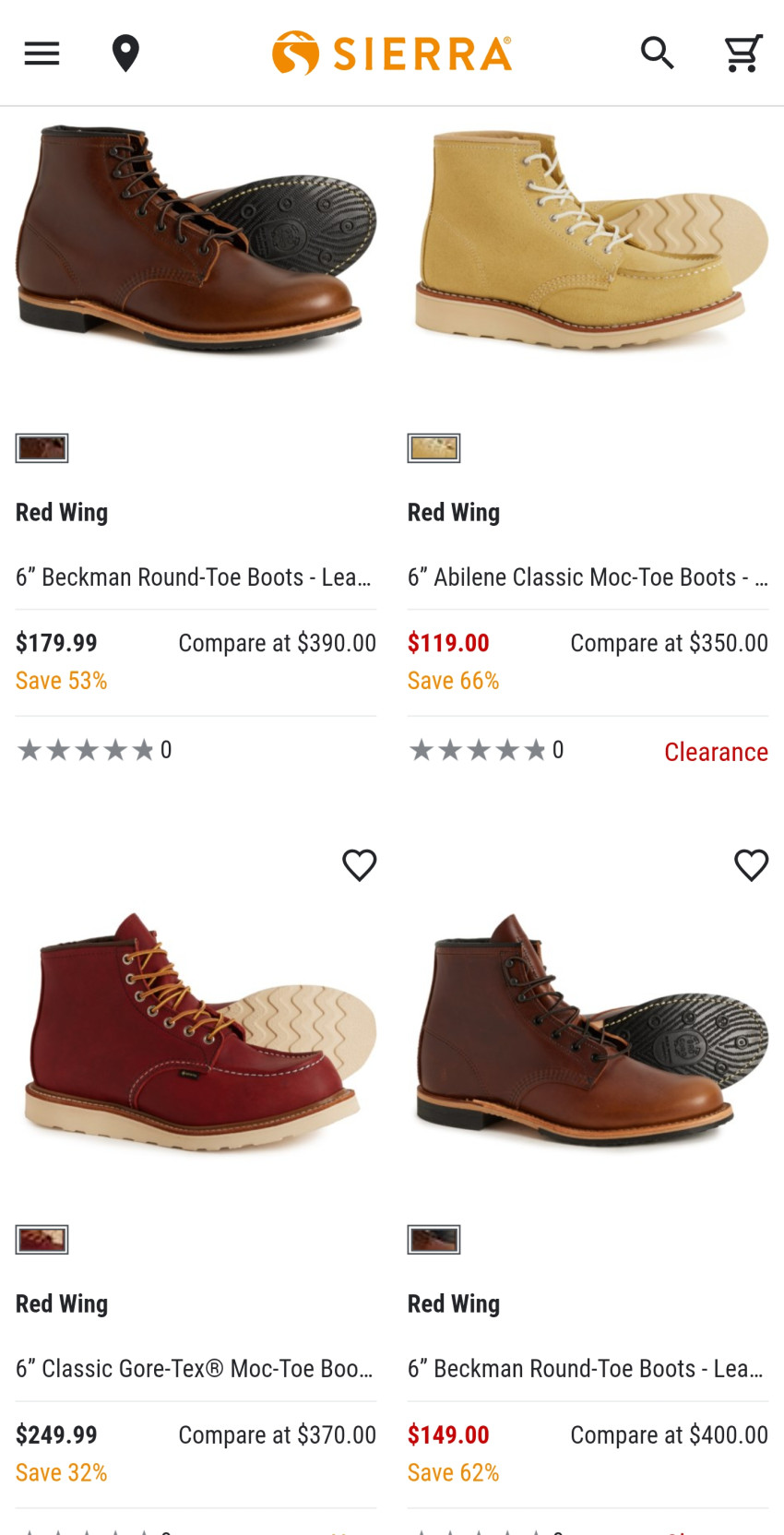Image resolution: width=784 pixels, height=1535 pixels.
Task: Click Red Wing brand above $149.00 Beckman boot
Action: click(x=454, y=1303)
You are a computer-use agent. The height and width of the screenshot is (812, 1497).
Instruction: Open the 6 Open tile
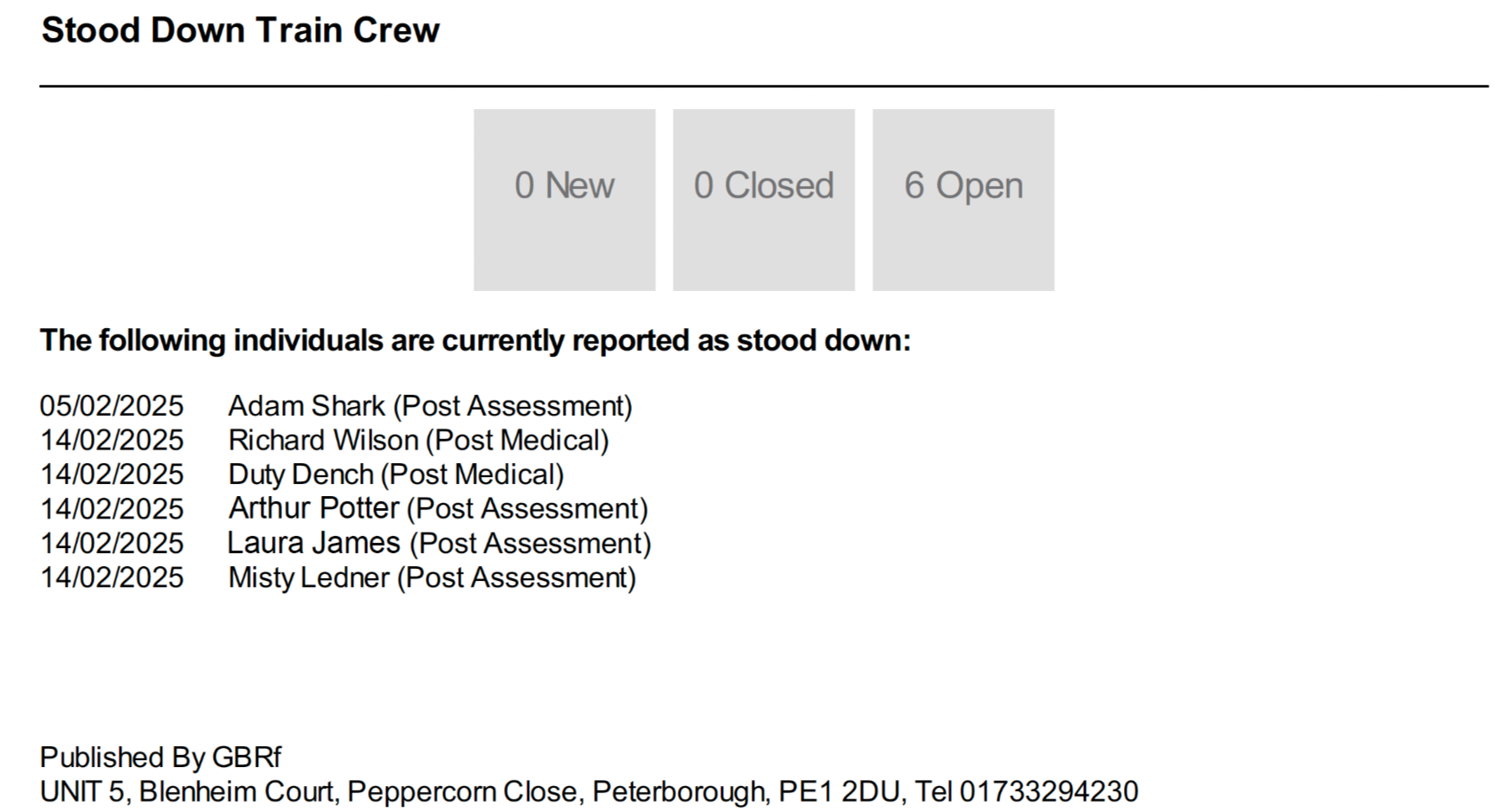coord(964,200)
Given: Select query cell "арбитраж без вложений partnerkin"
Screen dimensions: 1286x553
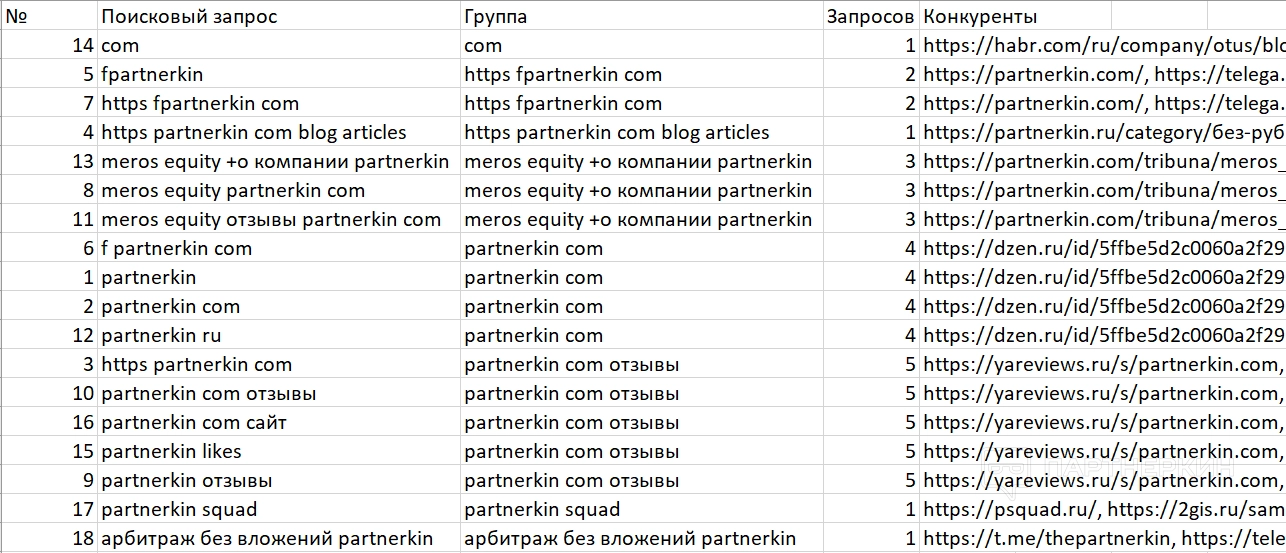Looking at the screenshot, I should click(267, 538).
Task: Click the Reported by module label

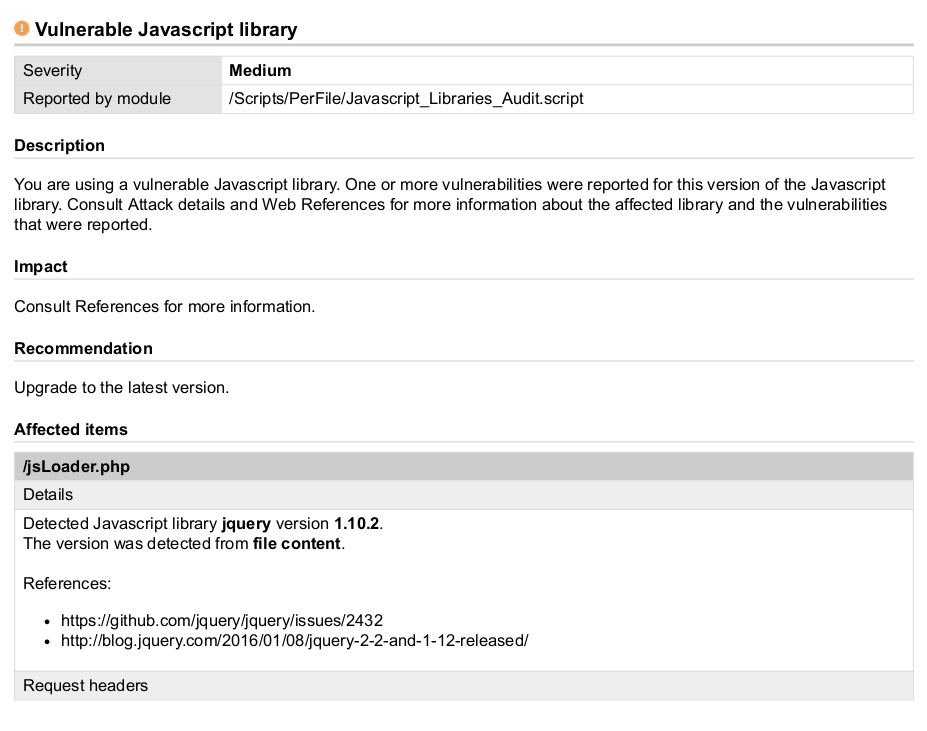Action: click(97, 99)
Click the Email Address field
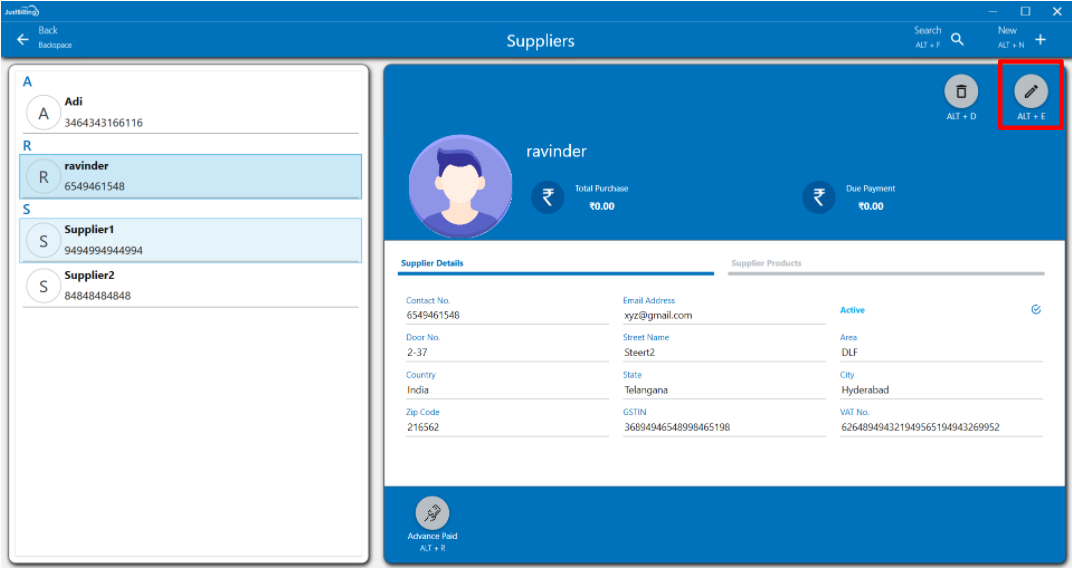The width and height of the screenshot is (1072, 569). [x=723, y=315]
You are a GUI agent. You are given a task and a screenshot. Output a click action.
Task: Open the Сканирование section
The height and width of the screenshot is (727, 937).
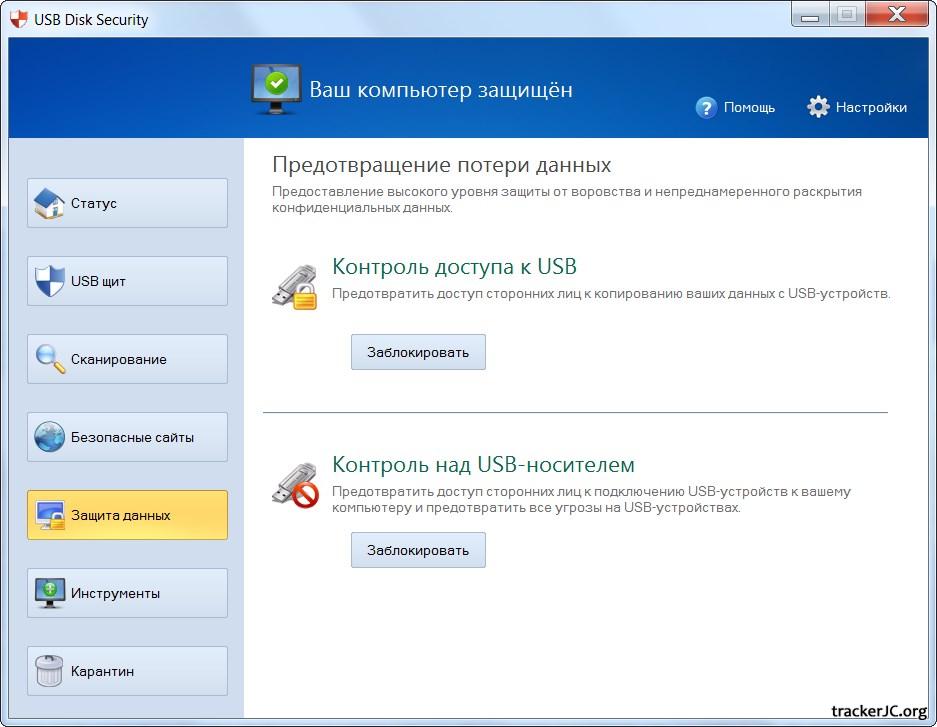coord(127,359)

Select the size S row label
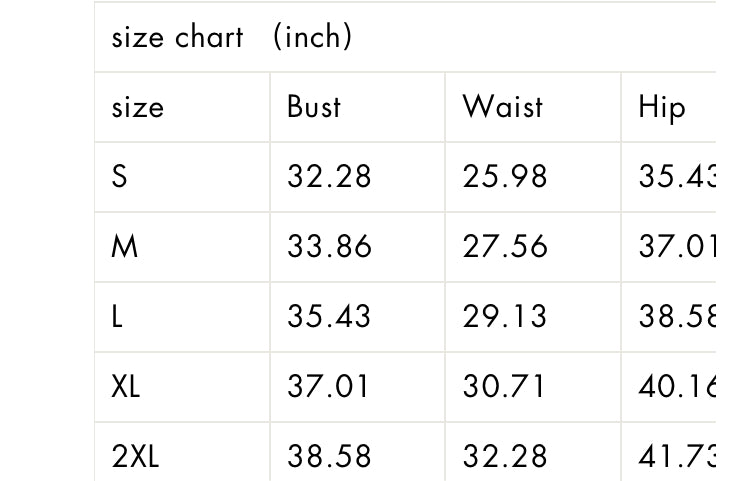click(120, 176)
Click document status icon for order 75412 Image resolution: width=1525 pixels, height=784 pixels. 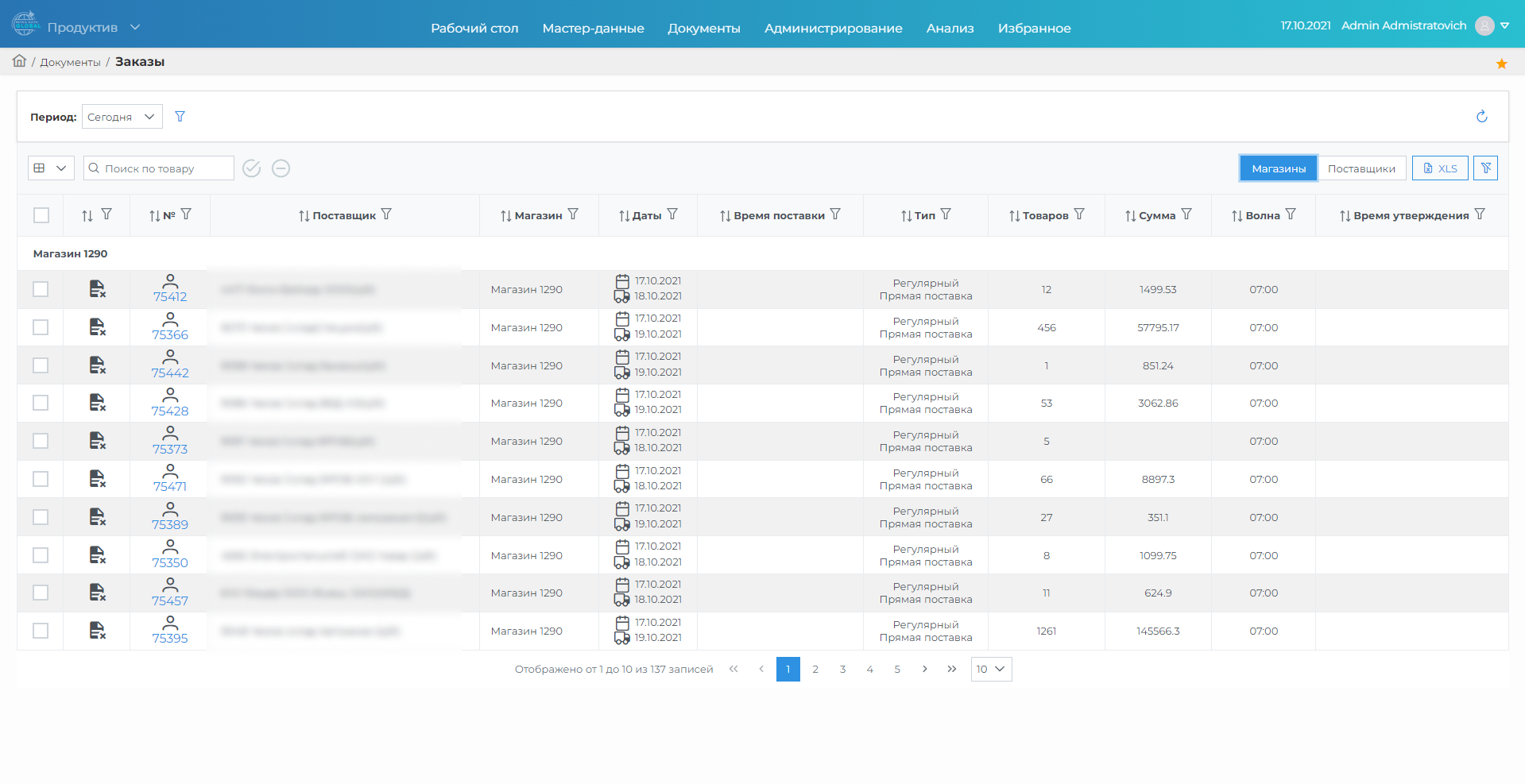pos(97,289)
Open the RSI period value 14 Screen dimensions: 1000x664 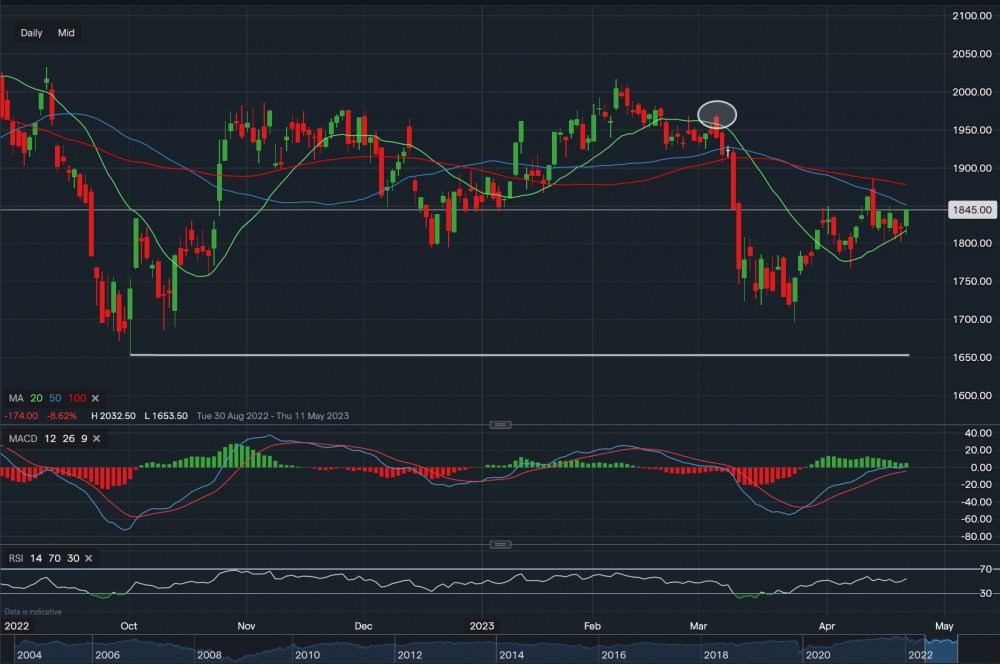(38, 558)
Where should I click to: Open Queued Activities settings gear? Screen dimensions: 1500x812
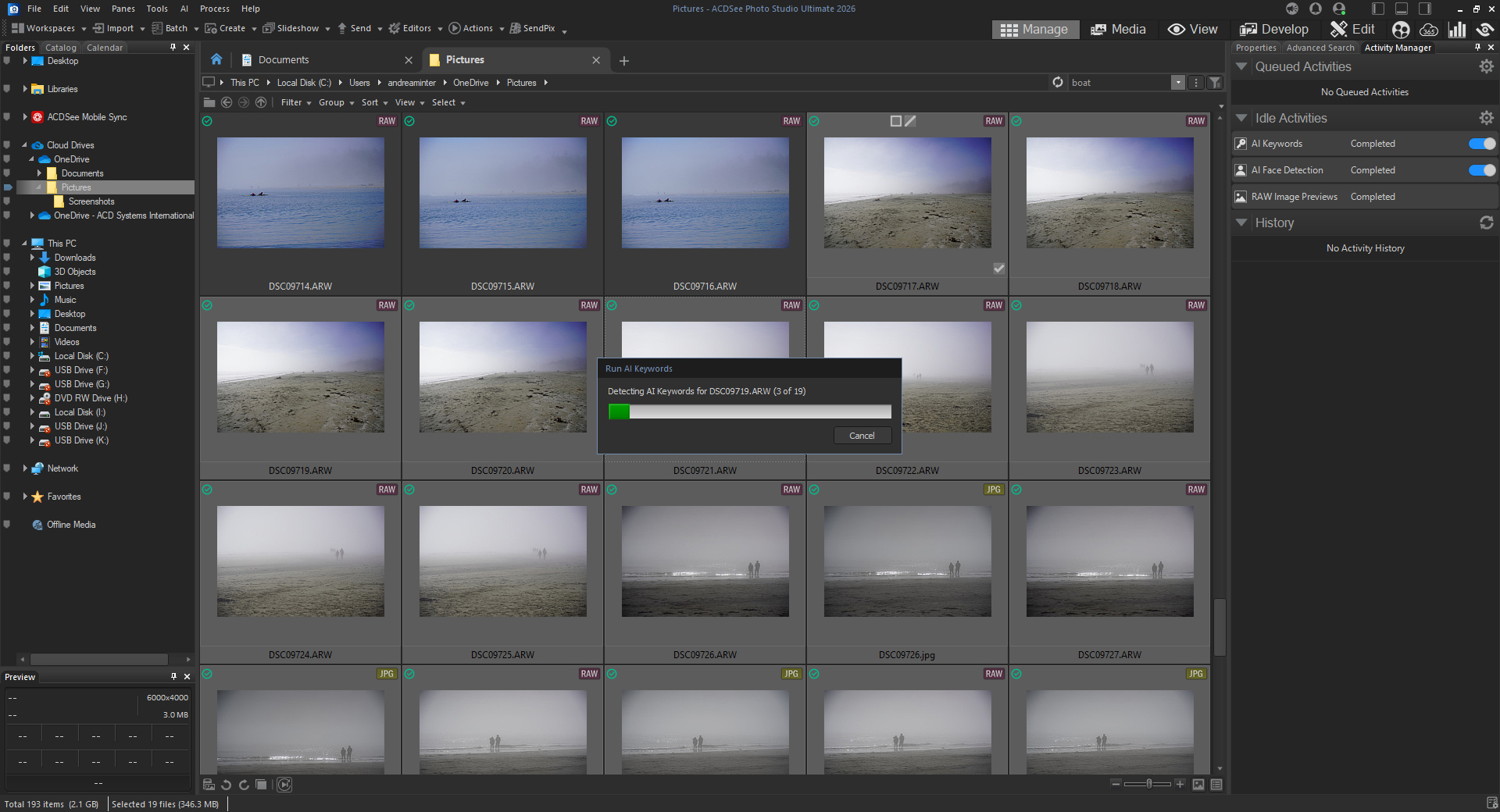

[BRIEF]:
Show the lines of the records that contain the word "agent".

[REPLY]:
You are a computer-use agent. The height and width of the screenshot is (812, 1497).
You are a GUI agent. You are given a task and a screenshot. Output a click action.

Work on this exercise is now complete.